[Input data Boundary: Start]

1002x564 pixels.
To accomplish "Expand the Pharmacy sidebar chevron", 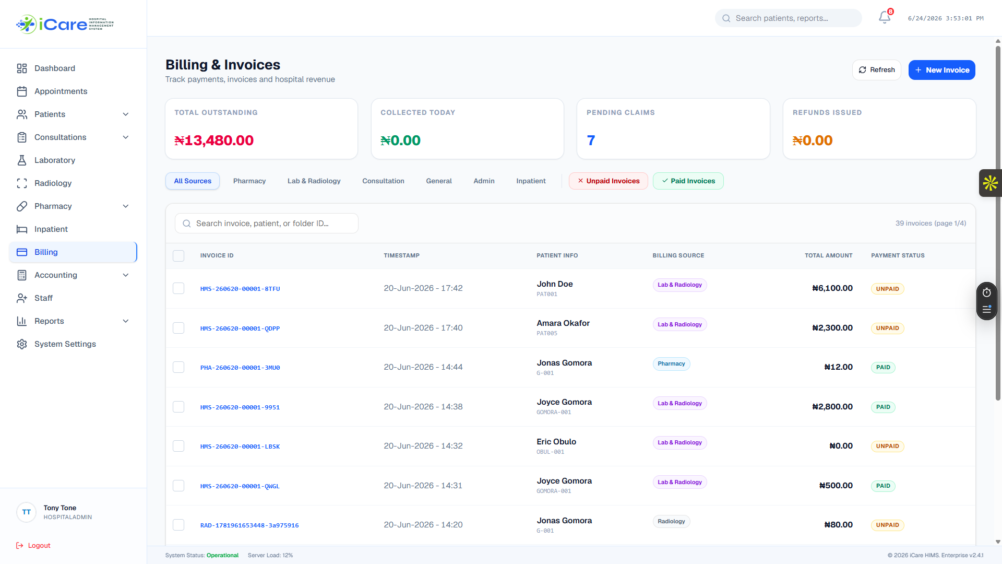I will coord(126,206).
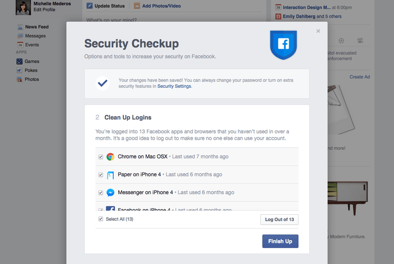Click the Paper app icon
Image resolution: width=394 pixels, height=264 pixels.
tap(110, 175)
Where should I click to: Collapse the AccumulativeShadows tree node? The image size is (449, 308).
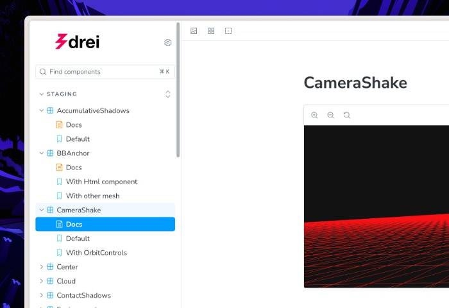click(42, 110)
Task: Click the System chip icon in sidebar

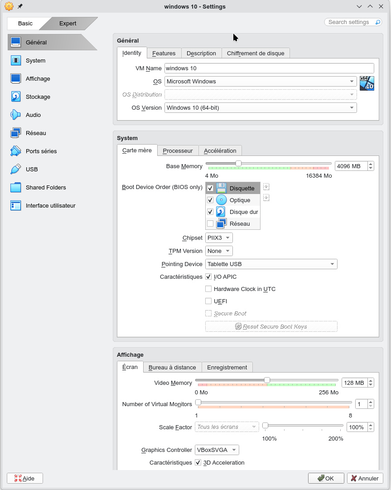Action: [16, 60]
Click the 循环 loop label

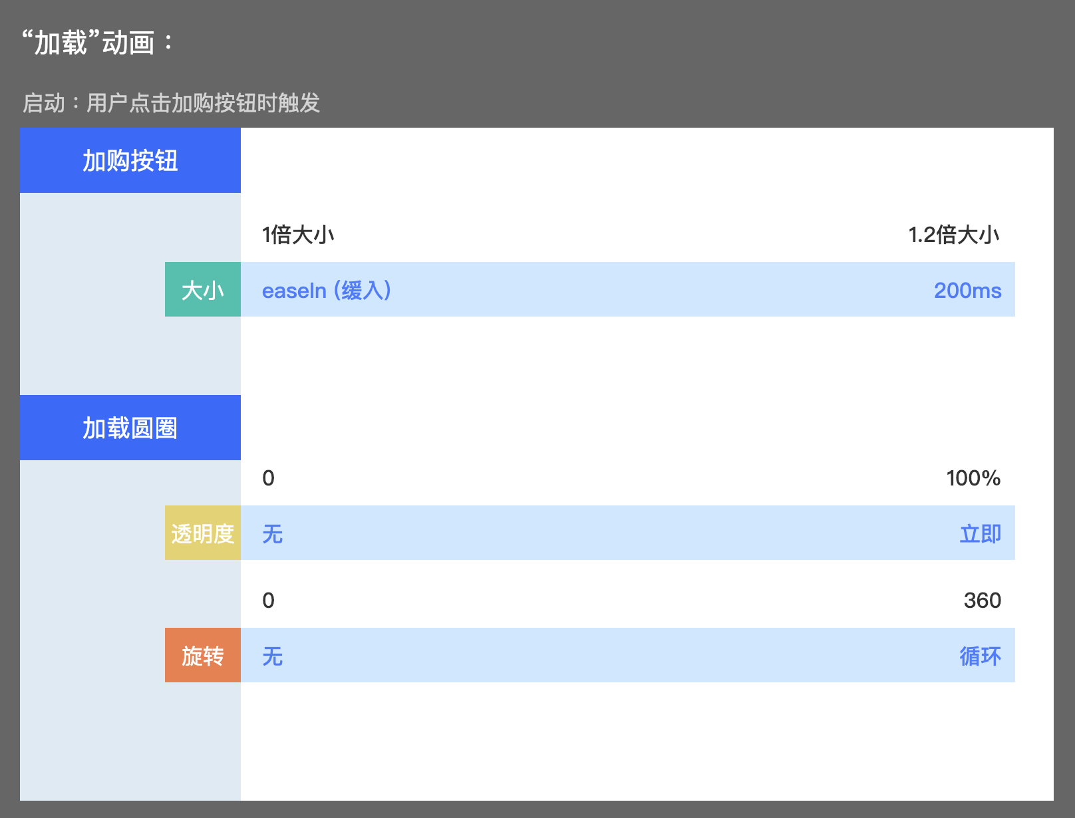(980, 656)
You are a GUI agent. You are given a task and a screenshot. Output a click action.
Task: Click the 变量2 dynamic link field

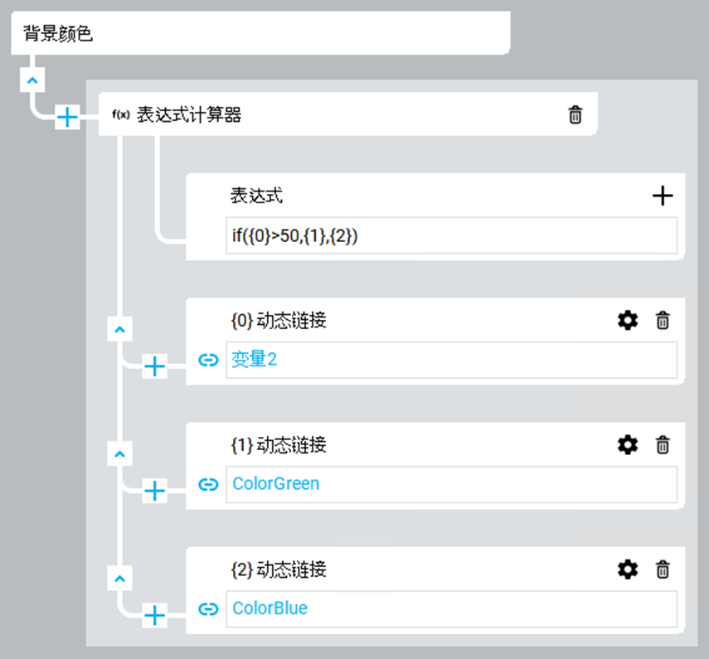451,360
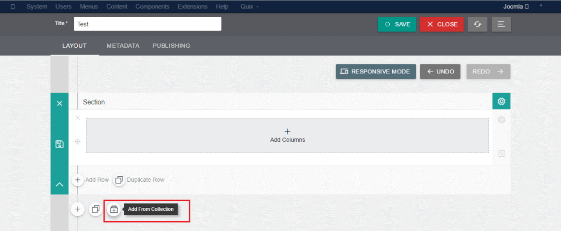Click the section save icon
The width and height of the screenshot is (561, 231).
(x=60, y=144)
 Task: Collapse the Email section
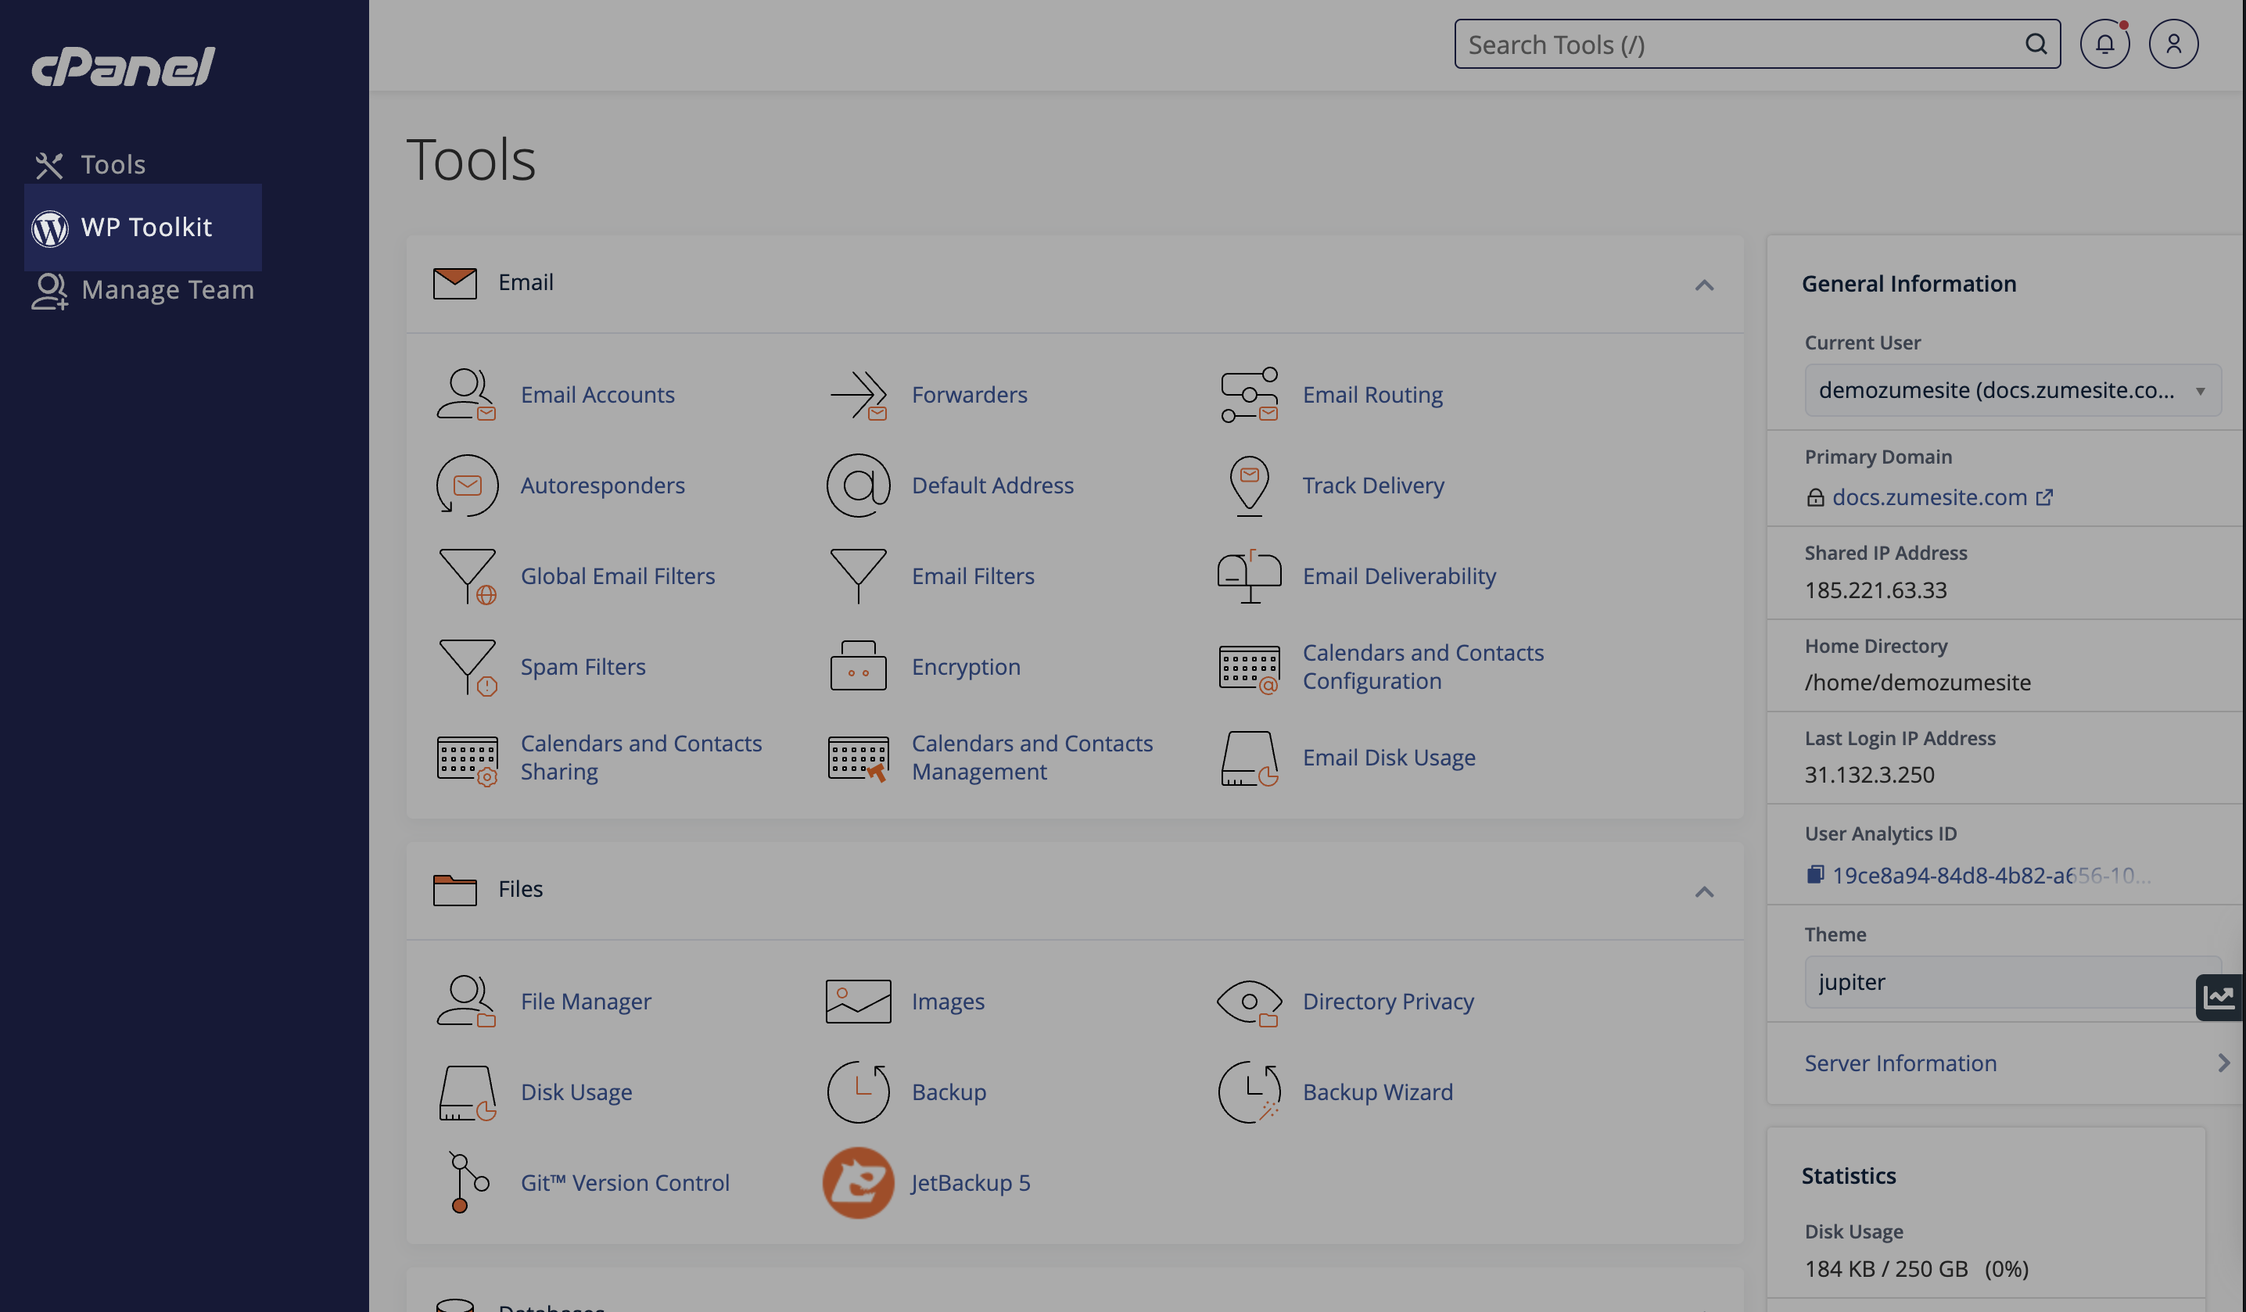coord(1704,284)
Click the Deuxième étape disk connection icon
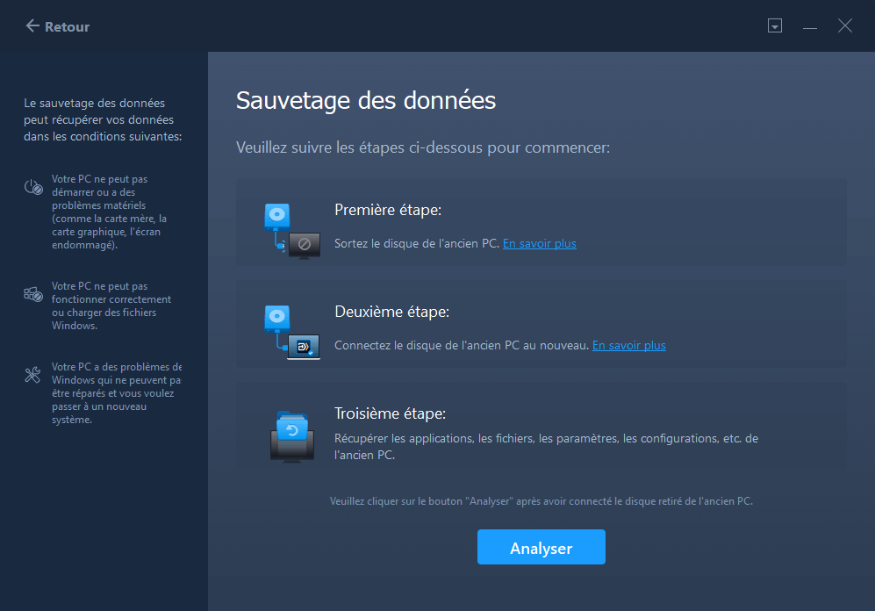 [x=291, y=332]
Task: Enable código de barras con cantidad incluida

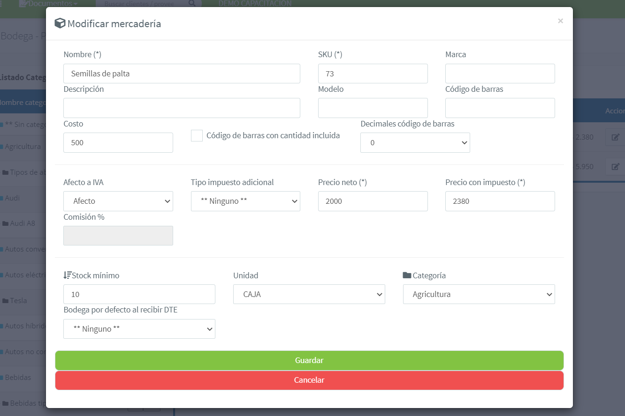Action: point(197,136)
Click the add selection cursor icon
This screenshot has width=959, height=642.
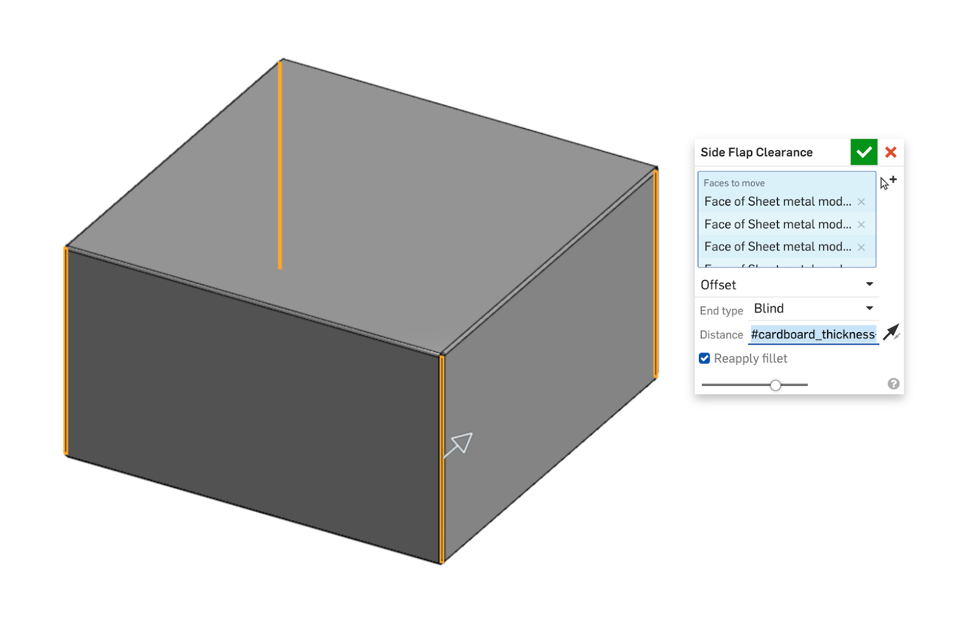click(x=888, y=182)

[Input data Boundary: End]

Exercise brief: Starting with the line that holds "Task: Click the System chip icon in sidebar", print each line through the last one of the data exactly as written, but do not include the pictures.

Response area:
Task: Click the System chip icon in sidebar

Action: [16, 60]
Click the 循环 loop label

(980, 656)
You are a GUI agent. You are given a task and a screenshot. Output a click action.
Task: Click the 变量2 dynamic link field

451,360
Click the section save icon
The width and height of the screenshot is (561, 231).
(x=60, y=144)
 Task: Collapse the Email section
coord(1704,284)
Click the Deuxième étape disk connection icon
 [x=291, y=332]
Task: Enable código de barras con cantidad incluida

Action: point(197,136)
Click the add selection cursor icon
This screenshot has width=959, height=642.
click(x=888, y=182)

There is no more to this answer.